VALSASSINA/URUGUAY – Essere curiosi è una delle caratteristiche degli esseri umani. Questo istinto porta molte volte a indagare nel passato per avere informazioni sulle origini, sui fatti e altro ancora. In questo caso una ricerca molto approfondita su internet ha dato dei risultati veramente notevoli.
Nel secolo scorso molti valsassinesi hanno deciso di cercare la fortuna altrove. Alcuni sono andati in altri paesi europei, altri hanno tentato in Nord America e molti altri nel continente sudamericano.
Tra questi, mio nonno Ambrogio che alla fine degli anni ’20, insieme ad altri conterranei decise di intraprendere un lungo viaggio verso terre sconosciute.
La ricerca ha prodotto diversi risultati, una data precisa, 19 settembre 1927, un luogo di partenza, il porto di Genova, un luogo di arrivo, la città di Montevideo capitale dell’Uruguay, una nave di nome Pincio e tre cognomi per quattro persone: Manzoni, Paroli, Baruffaldi.
Il foglio di imbarco della nave Pincio riporta ai punti 11, 12, 13 e 14 i nomi di Ambrogio Manzoni di 26 anni, Mario Baruffaldi (16enne), Bernardo Paroli di 37 anni e Natale Baruffaldi di 27. Entrambi i Baruffaldi indicati nella lista con una sola “f” nel cognome.
Tutti originari di Primaluna, sicuramente nella frazione di Cortabbio, viaggiavano in terza classe dichiarandosi agricoltori con destinazione Montevideo.
Cercherò di raccontare la storia di uno di loro, mio nonno Ambrogio, indagando nella sua vita valsassinese e in quella montevideana, percorrendo con lui l’esistenza di tanti altri valsassinesi che in quel periodo – per un motivo o per l’altro – hanno deciso di lasciare la Valle per “trovare l’America”.
CAPITOLO 1: LA CASA DE LOS LOCOS
Il primo impatto dei quattro valsassinesi quando il vapore Pincio attraccò nel porto di Montevideo fu quello che a inizio ottobre in Sudamerica non si fa la vendemmia ma si inizia a preparare l’orto…

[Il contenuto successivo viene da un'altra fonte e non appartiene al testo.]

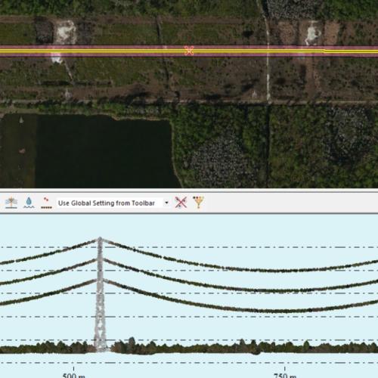Screen dimensions: 378x378
Task: Open the colored point filter funnel
Action: (x=198, y=202)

Si, perchè da quelle parti il mondo è “alla rovescia”, quando in Valsassina ci si prepara ad affrontare l’autunno e il lungo inverno, a Montevideo i jacarandà iniziano a fiorire e la primavera si respira nella brezza che arriva dal Rio de la Plata.
Uno alla volta iniziarono a scendere dalla nave, portandosi dietro la loro valigia di cartone, lo zaino da caccia sulla spalla e i documenti stretti tra le mani.
“Tutti in fila” ripetevano gli impiegati della Migrazione, e queste erano le uniche tre parole che avevano imparato in italiano, tutto il resto era spagnolo rioplatense, quello che si parla a Montevideo e Buenos Aires, un castigliano diverso da quello spagnolo con qualche parola in dialetto italiano e tanti vocaboli in lunfardo, sorta di dialetto locale.
Ambrogio, Mario, Bernardo e Natale rimasero insieme tutta la mattina in attesa del loro turno, poi, dopo aver compilato a fatica alcuni documenti, dichiarando nome, cognome, data e luogo di nascita, professione e aver indicato il luogo dove avrebbero soggiornato, i valsassinesi ricevettero un semplice “bienvenidos a Montevideo”.
La città che si estende per 20 chilometri da est ad ovest e da sud a nord è un posto accogliente. A differenza della Valsassina non è circondata da monti e montagne, soltanto il “Cerro de Montevideo” alto 134 metri taglia la visuale verso l’orizzonte, tutto il resto è piano e lo sguardo si perde guardando in lontananza.
Uscendo dal porto i quattro si guardarono senza aprire bocca, solo uno di loro cercò in tasca un foglio di carta stropicciato e guardandolo disse: “Calle Vilardebò 37, di fronte alla casa de los locos”.
Camminarono per qualche isolato fino ad arrivare a una strada trafficata, dovevano orientarsi, chiedere informazioni, cercare notizie per arrivare al punto di ritrovo.
Chiesero ai passanti, gesticolando più che parlando e facendo vedere il pezzo di carta. Cambiarono le poche lire che avevano in tasca in una “agencia de cambios” e seguendo le indicazioni di un gentile signore, salirono su un autobus con destinazione Carrasco, era il numero 116, e ancora una volta chiesero (sta volta al conducente). “A si” rispose, “vi avviso io quando arriviamo al manicomio, mettetevi comodi che il viaggio è lungo”.
Un percorso lungo e tortuoso, iniziava così la prima giornata nel nuovo mondo per quattro valsassinesi.